玉木文之進は「松下村塾」と名付けた塾を開き、長州藩子弟の教育に努めた教育者であり、山鹿流の兵学者だが、吉田松陰の叔父でもあり、松陰を幼少よりスパルタ教育で厳しく鍛え、松陰の人格形成にあたって最も影響を与えた人物として知られる。生没年は1810(文化7)~1876年(明治9年)。
玉木文之進は長州藩士・杉七兵衛の三男として萩で生まれた。1820年(文政3年)、10歳のとき長州藩士で四十石取りの玉木十右衛門正路の養子となって家督を継いだ。今日知られている吉田松陰の「松下村塾」も、元をたどればこの玉木が1842年(天保13年)開いた塾なのだ。後に第三軍司令官・陸軍大将として日露戦争で旅順攻撃を指揮した乃木希典も玉木の薫陶、教育を受けている。

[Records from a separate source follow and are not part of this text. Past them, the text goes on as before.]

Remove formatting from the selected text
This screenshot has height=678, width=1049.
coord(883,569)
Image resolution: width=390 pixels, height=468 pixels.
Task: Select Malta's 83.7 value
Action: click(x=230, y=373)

玉木は松陰が19歳で藩校明倫館に出仕するまで、その後見役としてあった。そして後年、松陰がその主義と主張のために罪を受けたときも、彼は最後まで松陰を庇護し、「松陰の学術が純粋でないというなら、まず私から処分せよ」といって政府に迫ったほどだ。硬骨であるとともに、清廉潔白な性格から、郡奉行となって加増などがあると、すぐにその返上を申し出て、余分の収入はすべて治下の農民たちのために使った。まさに武士道に生きた人物といえよう。
1856年(安政3年)には吉田代官に任じられ、以後は各地の代官職を歴任した。1859年(安政6年)、郡奉行に栄進するが、同年の「安政の大獄」で甥の松陰が捕縛されると、その助命嘆願に奔走した。しかし松陰は処刑され、それに連座して1860年(万治元年)、代官職を剥奪された。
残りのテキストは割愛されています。